In balcone stamattina, mentre fumavo dopo aver aggiunto due frasi al romanzo con cui combatto ormai da otto anni, ho sentito un insolito silenzio. Mia figlia di tre anni e mio figlio di sei giorni dormivano. Forse era il silenzio del sabato, il silenzio di un sabato come gli altri, o forse c'era, come mi è parso, in quel silenzio qualcosa di nuovo, un’aria luminosa, «un silenzio che», scrive Thomas Bernhard, «fa davvero orrore alla natura». Niente traffico, niente ambulanze o volanti della polizia, nessuna traccia del rombo che sembra la voce profonda della città.
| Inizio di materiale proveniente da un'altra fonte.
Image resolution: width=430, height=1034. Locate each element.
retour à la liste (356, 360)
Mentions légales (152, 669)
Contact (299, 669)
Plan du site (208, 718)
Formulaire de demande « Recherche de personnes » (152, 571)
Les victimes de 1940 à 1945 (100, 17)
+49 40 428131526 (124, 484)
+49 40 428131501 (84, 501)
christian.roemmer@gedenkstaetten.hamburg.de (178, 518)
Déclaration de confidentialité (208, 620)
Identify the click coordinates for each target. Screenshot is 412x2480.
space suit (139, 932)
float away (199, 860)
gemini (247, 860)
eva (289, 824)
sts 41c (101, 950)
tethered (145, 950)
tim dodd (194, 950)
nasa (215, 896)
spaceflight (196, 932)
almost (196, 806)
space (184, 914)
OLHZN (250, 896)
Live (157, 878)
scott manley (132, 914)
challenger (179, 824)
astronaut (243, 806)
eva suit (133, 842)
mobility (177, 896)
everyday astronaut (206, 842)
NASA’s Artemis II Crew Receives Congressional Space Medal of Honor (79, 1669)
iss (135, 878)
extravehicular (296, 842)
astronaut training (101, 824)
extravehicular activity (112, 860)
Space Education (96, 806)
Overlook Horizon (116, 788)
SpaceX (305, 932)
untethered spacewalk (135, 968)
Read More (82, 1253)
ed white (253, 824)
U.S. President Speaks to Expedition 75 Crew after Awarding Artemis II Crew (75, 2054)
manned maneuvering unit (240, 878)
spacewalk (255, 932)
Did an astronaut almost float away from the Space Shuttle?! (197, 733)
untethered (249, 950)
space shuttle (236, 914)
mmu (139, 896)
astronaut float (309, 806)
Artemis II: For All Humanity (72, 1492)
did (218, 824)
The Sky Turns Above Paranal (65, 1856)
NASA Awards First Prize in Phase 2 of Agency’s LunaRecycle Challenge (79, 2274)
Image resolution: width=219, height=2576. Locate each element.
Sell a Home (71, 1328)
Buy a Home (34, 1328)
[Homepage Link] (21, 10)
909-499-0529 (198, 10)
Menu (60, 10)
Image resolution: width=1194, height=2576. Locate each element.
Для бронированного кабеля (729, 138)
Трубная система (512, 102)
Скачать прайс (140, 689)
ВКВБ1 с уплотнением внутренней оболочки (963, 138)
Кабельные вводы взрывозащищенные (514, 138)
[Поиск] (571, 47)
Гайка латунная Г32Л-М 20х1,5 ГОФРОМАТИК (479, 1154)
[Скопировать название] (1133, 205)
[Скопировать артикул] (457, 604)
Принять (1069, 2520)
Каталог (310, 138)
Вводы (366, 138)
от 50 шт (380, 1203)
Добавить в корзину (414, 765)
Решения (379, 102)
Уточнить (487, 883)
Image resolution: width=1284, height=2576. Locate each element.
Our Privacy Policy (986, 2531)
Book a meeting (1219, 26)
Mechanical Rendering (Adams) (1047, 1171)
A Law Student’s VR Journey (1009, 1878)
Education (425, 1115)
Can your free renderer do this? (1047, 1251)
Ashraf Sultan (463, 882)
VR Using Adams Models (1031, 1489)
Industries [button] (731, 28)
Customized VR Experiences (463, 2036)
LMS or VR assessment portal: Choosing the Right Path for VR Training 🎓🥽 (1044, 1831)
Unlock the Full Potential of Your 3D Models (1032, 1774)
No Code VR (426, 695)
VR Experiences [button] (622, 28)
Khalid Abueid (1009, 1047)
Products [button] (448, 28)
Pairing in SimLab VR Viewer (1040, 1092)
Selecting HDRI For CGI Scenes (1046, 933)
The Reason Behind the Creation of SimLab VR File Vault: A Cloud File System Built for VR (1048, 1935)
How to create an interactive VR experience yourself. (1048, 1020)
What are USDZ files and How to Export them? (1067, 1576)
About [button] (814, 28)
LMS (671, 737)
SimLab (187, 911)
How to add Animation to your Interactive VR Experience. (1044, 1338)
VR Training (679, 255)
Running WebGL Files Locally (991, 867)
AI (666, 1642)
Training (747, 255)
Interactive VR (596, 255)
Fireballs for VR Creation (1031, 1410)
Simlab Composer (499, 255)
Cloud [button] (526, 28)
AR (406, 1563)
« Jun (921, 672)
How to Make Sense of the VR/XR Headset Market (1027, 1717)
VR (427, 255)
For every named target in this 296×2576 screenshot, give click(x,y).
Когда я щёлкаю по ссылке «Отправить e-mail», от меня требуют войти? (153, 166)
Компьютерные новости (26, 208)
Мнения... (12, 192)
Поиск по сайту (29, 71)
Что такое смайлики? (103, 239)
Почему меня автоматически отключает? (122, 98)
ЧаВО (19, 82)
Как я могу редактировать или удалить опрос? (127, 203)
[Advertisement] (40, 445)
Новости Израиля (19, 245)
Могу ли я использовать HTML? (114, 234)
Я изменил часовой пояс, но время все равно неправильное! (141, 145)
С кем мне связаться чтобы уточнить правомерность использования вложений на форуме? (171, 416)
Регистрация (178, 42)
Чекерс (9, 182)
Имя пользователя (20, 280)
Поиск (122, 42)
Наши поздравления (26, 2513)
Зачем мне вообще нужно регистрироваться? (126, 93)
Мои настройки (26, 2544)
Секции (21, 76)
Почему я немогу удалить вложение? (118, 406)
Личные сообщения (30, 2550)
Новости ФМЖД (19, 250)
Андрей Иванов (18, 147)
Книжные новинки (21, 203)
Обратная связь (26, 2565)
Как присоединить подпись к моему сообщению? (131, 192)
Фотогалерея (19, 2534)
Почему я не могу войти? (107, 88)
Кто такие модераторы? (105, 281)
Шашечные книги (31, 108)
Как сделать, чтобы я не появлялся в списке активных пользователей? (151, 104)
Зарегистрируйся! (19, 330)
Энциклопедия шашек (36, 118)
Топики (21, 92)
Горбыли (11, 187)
Il silenzio che ultimamente avvertiamo, o meglio questo rumore bianco in cui di tanto in tanto si affacciano versi di uccelli e isolate voci umane che balbettano qualcosa, e che tentiamo di coprire con parole inadatte, ci accompagnerà ancora a lungo. Dovremo amarlo e custodirlo, considerarlo come una prefigurazione. Attraversarlo non ci obbligherà a raccontare la sua comparsa, e tuttavia non potremo ignorarne il lascito. Il silenzio degli ultimi giorni e dei giorni che ancora verranno è tessuto cicatriziale e come ogni cicatrice, come ogni sogno, a distanza di tempo tornerà a farsi vivo. Ne troveremo tracce in ciò che leggeremo e scriveremo, ne porteremo con noi i residui fisici, sociali e psichici. Questo, è ovvio, non comporta che la letteratura o in generale la vita umana sulla terra possano in qualche modo trarne giovamento.

Continueremo, quando l’emergenza passerà, a scrivere opere ignobili e a condurre vite infami. Solo di tanto in tanto, può darsi, ci ritroveremo tutti insieme dentro il fantasma di uno strano sogno, in un mattino di quiete abbacinante in cui tutto apparirà uguale a sempre, tutto tranne noi.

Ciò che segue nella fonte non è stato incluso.